Work required — In your answer, print every record exactly as it is written.

Excerpted data —
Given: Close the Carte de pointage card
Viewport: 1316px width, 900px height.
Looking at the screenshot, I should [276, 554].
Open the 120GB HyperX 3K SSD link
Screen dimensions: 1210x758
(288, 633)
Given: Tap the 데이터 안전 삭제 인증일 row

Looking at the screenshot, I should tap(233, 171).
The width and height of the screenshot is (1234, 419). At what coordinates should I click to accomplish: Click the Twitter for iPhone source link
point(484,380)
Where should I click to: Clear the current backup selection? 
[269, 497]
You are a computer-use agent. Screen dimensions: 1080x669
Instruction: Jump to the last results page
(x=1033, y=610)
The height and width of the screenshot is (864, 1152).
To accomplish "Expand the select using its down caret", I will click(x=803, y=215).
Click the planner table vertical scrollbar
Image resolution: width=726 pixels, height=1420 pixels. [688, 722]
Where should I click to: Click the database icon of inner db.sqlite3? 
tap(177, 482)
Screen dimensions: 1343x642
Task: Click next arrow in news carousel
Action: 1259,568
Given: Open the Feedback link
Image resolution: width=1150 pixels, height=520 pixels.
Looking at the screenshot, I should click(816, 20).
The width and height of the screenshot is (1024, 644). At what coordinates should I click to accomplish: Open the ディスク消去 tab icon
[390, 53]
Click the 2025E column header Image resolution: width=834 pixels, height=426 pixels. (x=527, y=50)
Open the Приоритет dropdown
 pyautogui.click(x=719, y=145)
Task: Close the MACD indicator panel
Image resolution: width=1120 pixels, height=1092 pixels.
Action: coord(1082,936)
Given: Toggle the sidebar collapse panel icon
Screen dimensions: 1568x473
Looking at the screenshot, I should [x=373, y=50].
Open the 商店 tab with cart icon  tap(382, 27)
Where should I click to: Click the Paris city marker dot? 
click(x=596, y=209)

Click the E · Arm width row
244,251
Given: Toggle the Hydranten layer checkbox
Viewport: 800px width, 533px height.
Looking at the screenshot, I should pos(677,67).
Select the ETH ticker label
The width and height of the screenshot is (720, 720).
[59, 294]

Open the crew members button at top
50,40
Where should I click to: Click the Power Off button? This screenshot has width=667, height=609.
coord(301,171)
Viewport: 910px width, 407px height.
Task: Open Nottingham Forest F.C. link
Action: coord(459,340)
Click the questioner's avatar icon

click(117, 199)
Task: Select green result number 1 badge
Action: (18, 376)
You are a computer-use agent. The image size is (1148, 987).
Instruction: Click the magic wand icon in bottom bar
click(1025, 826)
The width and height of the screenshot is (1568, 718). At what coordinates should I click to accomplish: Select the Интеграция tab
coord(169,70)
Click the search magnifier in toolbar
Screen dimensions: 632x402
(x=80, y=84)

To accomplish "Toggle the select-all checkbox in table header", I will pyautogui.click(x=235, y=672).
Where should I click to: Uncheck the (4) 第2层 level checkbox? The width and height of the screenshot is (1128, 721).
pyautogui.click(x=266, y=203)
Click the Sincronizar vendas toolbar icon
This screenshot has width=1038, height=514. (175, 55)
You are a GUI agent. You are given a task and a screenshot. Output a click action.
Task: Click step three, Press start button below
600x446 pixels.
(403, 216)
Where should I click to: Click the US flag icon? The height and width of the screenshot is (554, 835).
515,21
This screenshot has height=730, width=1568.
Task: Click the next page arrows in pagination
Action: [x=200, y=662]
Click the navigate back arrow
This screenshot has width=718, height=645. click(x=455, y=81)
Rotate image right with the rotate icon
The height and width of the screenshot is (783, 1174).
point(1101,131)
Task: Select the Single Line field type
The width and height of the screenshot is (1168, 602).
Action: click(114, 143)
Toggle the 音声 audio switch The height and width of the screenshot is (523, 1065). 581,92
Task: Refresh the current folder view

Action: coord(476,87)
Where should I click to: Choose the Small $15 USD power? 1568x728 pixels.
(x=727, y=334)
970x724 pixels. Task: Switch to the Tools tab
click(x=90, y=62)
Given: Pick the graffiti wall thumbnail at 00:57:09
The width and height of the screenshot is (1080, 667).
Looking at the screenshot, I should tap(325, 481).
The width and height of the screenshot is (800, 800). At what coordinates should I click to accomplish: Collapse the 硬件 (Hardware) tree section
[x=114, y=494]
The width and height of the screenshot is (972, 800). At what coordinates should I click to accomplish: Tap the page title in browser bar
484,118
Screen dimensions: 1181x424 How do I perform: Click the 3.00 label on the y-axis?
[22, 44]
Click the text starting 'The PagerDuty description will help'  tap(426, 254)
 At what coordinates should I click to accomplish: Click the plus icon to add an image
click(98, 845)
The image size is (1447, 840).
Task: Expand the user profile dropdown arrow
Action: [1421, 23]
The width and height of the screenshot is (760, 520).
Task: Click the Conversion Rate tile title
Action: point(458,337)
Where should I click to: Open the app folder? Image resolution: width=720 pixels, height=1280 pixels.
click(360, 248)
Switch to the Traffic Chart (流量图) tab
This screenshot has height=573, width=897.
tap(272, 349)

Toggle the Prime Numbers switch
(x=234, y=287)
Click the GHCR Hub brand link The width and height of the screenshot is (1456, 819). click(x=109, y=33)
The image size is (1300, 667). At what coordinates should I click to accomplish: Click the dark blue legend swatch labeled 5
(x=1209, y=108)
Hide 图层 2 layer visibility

Solution to this task —
Given: Close the Carte de pointage card
Viewport: 1316px width, 900px height.
Looking at the screenshot, I should [276, 554].
Open the 120GB HyperX 3K SSD link
Screen dimensions: 1210x758
(288, 633)
Given: Tap the 데이터 안전 삭제 인증일 row

Looking at the screenshot, I should tap(233, 171).
The width and height of the screenshot is (1234, 419). At what coordinates should I click to accomplish: Click the Twitter for iPhone source link
point(484,380)
Where should I click to: Clear the current backup selection? 
[269, 497]
You are a computer-use agent. Screen dimensions: 1080x669
Instruction: Jump to the last results page
(x=1033, y=610)
The height and width of the screenshot is (864, 1152).
To accomplish "Expand the select using its down caret", I will click(x=803, y=215).
Click the planner table vertical scrollbar
Image resolution: width=726 pixels, height=1420 pixels. [688, 722]
Where should I click to: Click the database icon of inner db.sqlite3? 
tap(177, 482)
Screen dimensions: 1343x642
Task: Click next arrow in news carousel
Action: 1259,568
Given: Open the Feedback link
Image resolution: width=1150 pixels, height=520 pixels.
Looking at the screenshot, I should click(816, 20).
The width and height of the screenshot is (1024, 644). At what coordinates should I click to accomplish: Open the ディスク消去 tab icon
[390, 53]
Click the 2025E column header Image resolution: width=834 pixels, height=426 pixels. (x=527, y=50)
Open the Приоритет dropdown
 pyautogui.click(x=719, y=145)
Task: Close the MACD indicator panel
Image resolution: width=1120 pixels, height=1092 pixels.
Action: coord(1082,936)
Given: Toggle the sidebar collapse panel icon
Screen dimensions: 1568x473
Looking at the screenshot, I should [x=373, y=50].
Open the 商店 tab with cart icon  tap(382, 27)
Where should I click to: Click the Paris city marker dot? 
click(x=596, y=209)

Click the E · Arm width row
244,251
Given: Toggle the Hydranten layer checkbox
Viewport: 800px width, 533px height.
Looking at the screenshot, I should pos(677,67).
Select the ETH ticker label
The width and height of the screenshot is (720, 720).
[59, 294]

Open the crew members button at top
50,40
Where should I click to: Click the Power Off button? This screenshot has width=667, height=609.
coord(301,171)
Viewport: 910px width, 407px height.
Task: Open Nottingham Forest F.C. link
Action: coord(459,340)
Click the questioner's avatar icon

click(117, 199)
Task: Select green result number 1 badge
Action: (18, 376)
You are a computer-use agent. The image size is (1148, 987).
Instruction: Click the magic wand icon in bottom bar
click(1025, 826)
The width and height of the screenshot is (1568, 718). At what coordinates should I click to accomplish: Select the Интеграция tab
coord(169,70)
Click the search magnifier in toolbar
Screen dimensions: 632x402
(x=80, y=84)

To accomplish "Toggle the select-all checkbox in table header", I will pyautogui.click(x=235, y=672).
Where should I click to: Uncheck the (4) 第2层 level checkbox? The width and height of the screenshot is (1128, 721).
pyautogui.click(x=266, y=203)
Click the Sincronizar vendas toolbar icon
This screenshot has width=1038, height=514. (175, 55)
You are a GUI agent. You are given a task and a screenshot. Output a click action.
Task: Click step three, Press start button below
600x446 pixels.
(403, 216)
Where should I click to: Click the US flag icon? The height and width of the screenshot is (554, 835).
515,21
This screenshot has height=730, width=1568.
Task: Click the next page arrows in pagination
Action: [x=200, y=662]
Click the navigate back arrow
This screenshot has width=718, height=645. click(x=455, y=81)
Rotate image right with the rotate icon
The height and width of the screenshot is (783, 1174).
point(1101,131)
Task: Select the Single Line field type
The width and height of the screenshot is (1168, 602).
Action: click(114, 143)
Toggle the 音声 audio switch The height and width of the screenshot is (523, 1065). 581,92
Task: Refresh the current folder view

Action: coord(476,87)
Where should I click to: Choose the Small $15 USD power? 1568x728 pixels.
(x=727, y=334)
970x724 pixels. Task: Switch to the Tools tab
click(x=90, y=62)
Given: Pick the graffiti wall thumbnail at 00:57:09
The width and height of the screenshot is (1080, 667).
Looking at the screenshot, I should tap(325, 481).
The width and height of the screenshot is (800, 800). At what coordinates should I click to accomplish: Collapse the 硬件 (Hardware) tree section
[x=114, y=494]
The width and height of the screenshot is (972, 800). At what coordinates should I click to accomplish: Tap the page title in browser bar
484,118
Screen dimensions: 1181x424 How do I perform: Click the 3.00 label on the y-axis?
[22, 44]
Click the text starting 'The PagerDuty description will help'  tap(426, 254)
 At what coordinates should I click to accomplish: Click the plus icon to add an image
click(98, 845)
The image size is (1447, 840).
Task: Expand the user profile dropdown arrow
Action: [1421, 23]
The width and height of the screenshot is (760, 520).
Task: Click the Conversion Rate tile title
Action: point(458,337)
Where should I click to: Open the app folder? Image resolution: width=720 pixels, height=1280 pixels.
click(360, 248)
Switch to the Traffic Chart (流量图) tab
This screenshot has height=573, width=897.
tap(272, 349)

Toggle the Prime Numbers switch
(x=234, y=287)
Click the GHCR Hub brand link The width and height of the screenshot is (1456, 819). click(x=109, y=33)
The image size is (1300, 667). At what coordinates should I click to accomplish: Click the dark blue legend swatch labeled 5
(x=1209, y=108)
Hide 图层 2 layer visibility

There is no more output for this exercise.